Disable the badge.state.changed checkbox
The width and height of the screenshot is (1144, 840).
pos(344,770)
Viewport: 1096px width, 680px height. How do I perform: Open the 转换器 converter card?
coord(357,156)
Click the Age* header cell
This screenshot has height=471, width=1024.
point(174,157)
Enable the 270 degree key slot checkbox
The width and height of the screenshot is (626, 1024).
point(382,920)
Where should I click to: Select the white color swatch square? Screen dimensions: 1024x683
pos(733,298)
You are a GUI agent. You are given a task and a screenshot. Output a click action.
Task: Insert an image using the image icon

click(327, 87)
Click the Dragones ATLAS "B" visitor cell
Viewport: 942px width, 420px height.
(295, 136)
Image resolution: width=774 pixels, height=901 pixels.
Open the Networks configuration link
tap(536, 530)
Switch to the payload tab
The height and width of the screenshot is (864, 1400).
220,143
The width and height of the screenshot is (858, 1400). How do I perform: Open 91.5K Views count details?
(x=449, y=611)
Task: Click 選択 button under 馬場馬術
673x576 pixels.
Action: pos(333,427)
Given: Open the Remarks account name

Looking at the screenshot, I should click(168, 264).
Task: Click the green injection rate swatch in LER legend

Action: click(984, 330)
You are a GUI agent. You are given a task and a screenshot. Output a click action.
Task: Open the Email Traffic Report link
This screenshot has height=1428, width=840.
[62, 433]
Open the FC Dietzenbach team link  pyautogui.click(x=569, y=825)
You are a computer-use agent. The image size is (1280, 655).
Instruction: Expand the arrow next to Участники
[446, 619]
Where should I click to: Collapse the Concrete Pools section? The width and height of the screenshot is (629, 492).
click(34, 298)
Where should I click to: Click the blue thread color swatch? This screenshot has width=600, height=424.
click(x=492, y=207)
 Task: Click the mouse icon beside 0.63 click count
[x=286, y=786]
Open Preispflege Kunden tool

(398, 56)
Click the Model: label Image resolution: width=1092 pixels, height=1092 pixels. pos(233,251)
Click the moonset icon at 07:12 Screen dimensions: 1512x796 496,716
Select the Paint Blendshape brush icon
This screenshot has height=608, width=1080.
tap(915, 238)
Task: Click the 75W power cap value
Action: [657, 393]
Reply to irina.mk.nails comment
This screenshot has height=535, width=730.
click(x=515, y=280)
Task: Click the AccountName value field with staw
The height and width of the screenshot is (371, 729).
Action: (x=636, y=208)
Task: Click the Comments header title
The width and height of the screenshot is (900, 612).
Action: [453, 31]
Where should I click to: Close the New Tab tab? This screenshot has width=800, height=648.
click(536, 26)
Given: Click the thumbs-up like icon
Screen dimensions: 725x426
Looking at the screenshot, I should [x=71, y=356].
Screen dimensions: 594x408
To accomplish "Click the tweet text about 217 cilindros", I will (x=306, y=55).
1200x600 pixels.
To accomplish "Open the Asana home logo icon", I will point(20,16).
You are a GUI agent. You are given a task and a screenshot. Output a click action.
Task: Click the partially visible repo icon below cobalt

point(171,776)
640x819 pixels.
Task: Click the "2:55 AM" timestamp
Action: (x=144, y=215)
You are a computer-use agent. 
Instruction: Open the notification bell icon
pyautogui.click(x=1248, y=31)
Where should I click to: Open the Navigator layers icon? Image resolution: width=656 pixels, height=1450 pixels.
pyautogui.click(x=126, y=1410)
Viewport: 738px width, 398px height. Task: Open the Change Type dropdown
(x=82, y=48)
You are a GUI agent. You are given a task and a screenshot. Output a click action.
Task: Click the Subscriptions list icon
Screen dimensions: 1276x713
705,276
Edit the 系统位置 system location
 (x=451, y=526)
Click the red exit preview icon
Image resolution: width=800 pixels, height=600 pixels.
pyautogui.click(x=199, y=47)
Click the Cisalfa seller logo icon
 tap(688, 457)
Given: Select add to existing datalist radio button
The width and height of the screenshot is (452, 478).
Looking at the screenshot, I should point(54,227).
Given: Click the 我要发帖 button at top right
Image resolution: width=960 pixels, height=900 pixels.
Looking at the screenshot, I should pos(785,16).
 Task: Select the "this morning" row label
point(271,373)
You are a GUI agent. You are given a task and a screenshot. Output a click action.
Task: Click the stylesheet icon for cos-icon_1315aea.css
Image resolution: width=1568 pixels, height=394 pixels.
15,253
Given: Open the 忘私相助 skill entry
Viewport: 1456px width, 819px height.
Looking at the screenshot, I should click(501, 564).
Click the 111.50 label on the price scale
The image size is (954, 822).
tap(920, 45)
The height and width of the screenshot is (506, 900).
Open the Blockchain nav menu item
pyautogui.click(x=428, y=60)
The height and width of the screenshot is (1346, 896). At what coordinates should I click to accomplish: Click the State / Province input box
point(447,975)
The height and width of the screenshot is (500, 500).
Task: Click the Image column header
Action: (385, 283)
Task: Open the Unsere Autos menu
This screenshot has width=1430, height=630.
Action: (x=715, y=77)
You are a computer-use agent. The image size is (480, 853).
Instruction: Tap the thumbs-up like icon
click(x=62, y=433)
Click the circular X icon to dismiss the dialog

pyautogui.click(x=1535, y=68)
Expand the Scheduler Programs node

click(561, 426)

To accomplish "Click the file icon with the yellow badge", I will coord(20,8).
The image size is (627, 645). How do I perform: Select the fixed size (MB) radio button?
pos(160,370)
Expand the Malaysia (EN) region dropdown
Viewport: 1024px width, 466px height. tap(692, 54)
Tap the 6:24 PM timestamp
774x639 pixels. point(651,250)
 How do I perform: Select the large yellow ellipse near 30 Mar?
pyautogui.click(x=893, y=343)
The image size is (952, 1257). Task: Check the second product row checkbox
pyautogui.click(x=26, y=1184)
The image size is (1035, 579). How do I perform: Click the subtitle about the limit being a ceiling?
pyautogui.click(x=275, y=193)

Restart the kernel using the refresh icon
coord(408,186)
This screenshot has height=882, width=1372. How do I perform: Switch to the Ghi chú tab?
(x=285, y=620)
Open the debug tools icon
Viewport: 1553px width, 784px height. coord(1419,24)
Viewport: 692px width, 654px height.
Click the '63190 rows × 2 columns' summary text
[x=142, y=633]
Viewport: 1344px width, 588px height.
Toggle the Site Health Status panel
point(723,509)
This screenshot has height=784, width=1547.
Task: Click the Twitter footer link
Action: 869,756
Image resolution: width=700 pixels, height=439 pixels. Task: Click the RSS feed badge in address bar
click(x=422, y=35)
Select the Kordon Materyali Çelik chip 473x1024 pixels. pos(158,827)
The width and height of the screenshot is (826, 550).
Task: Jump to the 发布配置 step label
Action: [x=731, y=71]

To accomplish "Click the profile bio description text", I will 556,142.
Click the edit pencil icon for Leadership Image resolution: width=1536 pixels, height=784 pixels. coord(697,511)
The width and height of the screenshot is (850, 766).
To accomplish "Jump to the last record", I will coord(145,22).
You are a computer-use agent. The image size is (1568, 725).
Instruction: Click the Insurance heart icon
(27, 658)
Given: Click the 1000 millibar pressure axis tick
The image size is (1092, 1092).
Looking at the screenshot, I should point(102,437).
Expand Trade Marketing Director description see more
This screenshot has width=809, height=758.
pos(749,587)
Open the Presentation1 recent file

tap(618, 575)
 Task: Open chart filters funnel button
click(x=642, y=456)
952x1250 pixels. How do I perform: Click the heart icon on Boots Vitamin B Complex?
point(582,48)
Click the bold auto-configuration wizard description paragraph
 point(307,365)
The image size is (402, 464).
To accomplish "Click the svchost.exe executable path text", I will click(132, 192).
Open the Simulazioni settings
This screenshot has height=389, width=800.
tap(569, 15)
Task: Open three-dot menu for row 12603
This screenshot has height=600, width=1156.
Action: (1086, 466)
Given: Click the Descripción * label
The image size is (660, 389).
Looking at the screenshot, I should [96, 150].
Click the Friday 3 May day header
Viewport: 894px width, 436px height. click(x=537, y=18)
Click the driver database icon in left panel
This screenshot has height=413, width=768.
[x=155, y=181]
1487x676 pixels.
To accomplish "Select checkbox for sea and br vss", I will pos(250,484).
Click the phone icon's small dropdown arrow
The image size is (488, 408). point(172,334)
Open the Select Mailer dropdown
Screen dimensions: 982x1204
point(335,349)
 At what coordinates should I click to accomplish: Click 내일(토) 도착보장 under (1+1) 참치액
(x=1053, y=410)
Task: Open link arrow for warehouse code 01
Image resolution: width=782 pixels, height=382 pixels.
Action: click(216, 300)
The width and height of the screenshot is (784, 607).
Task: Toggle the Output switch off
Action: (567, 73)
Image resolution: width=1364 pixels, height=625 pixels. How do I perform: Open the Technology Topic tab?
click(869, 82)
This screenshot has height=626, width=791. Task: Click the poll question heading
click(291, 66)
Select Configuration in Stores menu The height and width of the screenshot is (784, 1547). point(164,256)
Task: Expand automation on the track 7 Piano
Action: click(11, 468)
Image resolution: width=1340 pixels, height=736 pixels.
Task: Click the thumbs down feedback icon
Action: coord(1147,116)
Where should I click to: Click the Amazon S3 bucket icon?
====
Gather up every line in the data above that contains the word "cell", copying each one.

Click the Age* header cell
Click the Dragones ATLAS "B" visitor cell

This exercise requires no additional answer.